◆ Directions: Of the records that follow, copy only the lines from the line containing "Task: Click the eye views icon" to the line containing "Close the Diplomacy", both included, exactly as written.
--- Records to process Enclosed Below ---
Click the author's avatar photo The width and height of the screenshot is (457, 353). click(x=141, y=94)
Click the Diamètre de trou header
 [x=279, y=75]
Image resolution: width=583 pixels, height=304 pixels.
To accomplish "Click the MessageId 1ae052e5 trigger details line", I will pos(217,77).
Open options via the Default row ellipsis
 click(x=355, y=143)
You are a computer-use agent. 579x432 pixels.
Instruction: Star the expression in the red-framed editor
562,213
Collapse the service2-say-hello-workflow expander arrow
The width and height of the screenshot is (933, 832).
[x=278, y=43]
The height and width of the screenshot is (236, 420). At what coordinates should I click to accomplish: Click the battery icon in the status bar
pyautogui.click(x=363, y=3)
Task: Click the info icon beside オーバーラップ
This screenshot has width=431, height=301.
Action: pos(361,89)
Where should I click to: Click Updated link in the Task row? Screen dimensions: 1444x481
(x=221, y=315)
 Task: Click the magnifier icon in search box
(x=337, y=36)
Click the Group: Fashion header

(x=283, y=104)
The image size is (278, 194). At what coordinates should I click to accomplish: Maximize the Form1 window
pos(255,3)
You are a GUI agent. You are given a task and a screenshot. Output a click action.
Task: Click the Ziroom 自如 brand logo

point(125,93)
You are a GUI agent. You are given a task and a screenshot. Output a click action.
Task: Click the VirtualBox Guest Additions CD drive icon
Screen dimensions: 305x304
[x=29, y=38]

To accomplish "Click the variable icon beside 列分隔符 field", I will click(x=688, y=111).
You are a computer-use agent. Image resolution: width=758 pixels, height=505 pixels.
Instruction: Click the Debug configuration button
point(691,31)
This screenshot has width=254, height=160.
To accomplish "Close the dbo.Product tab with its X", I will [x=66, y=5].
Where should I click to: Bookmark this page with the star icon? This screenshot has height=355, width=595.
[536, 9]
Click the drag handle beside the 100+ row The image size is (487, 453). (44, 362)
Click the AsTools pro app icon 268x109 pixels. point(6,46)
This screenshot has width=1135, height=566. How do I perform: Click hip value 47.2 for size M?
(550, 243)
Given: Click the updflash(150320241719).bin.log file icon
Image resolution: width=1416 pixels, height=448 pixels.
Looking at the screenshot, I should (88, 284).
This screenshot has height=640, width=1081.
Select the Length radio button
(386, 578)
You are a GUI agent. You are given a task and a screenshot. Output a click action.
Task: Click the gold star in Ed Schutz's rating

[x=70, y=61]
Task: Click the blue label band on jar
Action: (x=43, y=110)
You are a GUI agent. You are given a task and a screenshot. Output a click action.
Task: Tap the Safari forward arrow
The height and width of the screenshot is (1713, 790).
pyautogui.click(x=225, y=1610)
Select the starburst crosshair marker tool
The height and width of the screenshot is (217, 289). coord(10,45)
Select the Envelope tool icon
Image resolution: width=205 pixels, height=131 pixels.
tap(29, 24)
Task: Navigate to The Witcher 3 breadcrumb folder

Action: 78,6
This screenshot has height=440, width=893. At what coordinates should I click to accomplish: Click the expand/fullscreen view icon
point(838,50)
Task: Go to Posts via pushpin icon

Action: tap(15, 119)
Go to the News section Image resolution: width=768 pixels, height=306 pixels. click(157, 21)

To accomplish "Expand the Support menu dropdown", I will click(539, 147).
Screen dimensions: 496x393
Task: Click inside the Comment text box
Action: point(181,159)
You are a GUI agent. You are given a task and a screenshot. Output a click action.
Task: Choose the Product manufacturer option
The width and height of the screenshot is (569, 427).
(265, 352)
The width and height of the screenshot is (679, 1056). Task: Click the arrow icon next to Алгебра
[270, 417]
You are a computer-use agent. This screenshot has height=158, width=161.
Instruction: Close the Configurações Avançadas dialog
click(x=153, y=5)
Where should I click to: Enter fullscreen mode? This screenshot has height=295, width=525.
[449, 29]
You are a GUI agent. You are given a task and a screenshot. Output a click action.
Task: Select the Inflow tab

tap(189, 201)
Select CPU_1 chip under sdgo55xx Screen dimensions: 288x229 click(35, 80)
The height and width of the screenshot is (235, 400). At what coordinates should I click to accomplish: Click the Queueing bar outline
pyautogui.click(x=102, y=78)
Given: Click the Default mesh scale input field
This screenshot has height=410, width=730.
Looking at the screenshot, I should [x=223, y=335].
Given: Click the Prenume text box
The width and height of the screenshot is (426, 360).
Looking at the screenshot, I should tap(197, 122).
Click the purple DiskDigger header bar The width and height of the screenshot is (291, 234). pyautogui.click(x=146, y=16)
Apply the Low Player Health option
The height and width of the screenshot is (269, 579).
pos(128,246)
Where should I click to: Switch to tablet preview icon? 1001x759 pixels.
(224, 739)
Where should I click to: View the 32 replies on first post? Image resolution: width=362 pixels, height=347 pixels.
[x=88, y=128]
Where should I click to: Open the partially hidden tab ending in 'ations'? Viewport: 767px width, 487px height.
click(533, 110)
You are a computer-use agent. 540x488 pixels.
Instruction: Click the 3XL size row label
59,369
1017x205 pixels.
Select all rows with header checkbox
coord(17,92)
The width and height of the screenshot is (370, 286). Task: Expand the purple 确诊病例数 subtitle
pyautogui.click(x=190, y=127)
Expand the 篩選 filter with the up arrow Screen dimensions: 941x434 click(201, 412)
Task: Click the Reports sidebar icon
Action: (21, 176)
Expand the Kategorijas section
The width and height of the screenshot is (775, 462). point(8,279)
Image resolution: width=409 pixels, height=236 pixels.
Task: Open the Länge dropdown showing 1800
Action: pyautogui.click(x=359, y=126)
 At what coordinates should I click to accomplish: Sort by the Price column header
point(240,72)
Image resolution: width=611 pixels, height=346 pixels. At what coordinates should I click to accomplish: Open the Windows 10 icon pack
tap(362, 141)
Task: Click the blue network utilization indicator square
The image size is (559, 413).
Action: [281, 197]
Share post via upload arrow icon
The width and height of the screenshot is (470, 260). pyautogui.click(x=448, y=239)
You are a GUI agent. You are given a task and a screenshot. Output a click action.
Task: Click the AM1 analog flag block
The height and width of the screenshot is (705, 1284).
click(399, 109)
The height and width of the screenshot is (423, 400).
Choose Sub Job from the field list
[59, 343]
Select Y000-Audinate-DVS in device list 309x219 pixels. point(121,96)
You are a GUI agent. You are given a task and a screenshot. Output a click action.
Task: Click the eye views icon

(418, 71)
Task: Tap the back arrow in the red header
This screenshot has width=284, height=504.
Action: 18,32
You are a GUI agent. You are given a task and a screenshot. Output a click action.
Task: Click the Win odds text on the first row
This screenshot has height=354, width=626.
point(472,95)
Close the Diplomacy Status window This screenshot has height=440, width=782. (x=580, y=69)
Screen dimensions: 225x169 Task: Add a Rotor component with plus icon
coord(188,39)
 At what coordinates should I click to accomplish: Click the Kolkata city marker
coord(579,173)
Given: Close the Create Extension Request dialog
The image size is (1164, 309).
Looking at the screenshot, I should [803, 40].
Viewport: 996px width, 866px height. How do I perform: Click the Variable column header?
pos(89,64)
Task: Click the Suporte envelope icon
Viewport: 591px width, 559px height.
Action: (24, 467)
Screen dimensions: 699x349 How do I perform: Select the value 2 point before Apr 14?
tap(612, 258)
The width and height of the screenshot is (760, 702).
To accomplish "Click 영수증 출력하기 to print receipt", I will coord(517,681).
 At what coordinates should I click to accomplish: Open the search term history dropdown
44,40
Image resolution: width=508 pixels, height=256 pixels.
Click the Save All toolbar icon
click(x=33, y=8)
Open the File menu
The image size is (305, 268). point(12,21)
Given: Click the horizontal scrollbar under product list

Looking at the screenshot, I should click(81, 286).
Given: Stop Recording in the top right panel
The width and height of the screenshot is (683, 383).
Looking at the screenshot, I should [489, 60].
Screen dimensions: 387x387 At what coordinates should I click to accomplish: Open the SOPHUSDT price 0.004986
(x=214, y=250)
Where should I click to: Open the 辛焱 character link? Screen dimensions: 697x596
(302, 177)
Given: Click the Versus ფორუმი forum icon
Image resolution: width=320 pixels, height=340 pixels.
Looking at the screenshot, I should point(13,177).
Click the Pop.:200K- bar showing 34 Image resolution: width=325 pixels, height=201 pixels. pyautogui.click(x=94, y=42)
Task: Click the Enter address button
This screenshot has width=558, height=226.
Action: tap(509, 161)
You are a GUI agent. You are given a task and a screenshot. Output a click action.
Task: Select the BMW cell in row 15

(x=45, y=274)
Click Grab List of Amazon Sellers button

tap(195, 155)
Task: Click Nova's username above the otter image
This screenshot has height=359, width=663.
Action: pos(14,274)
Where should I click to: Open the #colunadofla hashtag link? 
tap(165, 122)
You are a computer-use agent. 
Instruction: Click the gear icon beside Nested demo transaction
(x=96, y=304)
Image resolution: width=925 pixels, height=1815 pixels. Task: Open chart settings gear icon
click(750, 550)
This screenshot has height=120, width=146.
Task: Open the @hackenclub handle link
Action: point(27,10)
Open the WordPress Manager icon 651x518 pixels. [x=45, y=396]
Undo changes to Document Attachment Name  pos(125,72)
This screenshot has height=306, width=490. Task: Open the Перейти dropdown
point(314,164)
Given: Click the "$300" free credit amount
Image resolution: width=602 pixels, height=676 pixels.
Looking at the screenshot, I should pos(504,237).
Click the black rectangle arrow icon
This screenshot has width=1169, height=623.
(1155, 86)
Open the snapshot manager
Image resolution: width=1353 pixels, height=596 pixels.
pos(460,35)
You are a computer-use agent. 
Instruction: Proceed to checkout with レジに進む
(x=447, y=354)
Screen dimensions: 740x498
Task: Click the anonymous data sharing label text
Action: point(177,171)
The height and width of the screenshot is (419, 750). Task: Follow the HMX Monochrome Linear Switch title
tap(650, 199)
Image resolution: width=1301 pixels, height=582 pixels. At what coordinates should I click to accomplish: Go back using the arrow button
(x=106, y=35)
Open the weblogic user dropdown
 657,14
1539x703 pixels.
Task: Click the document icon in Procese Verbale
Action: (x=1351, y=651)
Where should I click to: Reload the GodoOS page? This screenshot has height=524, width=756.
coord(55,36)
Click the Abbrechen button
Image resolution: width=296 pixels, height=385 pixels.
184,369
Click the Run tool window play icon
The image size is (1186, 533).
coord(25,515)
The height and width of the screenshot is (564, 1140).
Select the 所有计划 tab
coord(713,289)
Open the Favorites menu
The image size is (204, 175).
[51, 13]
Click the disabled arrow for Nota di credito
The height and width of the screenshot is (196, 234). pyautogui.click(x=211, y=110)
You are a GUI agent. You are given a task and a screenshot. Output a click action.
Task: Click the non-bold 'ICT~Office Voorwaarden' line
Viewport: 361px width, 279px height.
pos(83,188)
--- End of Enclosed Records to process ---
◆ Expected answer:
Task: Click the eye views icon

(418, 71)
Task: Tap the back arrow in the red header
This screenshot has width=284, height=504.
Action: 18,32
You are a GUI agent. You are given a task and a screenshot. Output a click action.
Task: Click the Win odds text on the first row
This screenshot has height=354, width=626.
point(472,95)
Close the Diplomacy Status window This screenshot has height=440, width=782. (x=580, y=69)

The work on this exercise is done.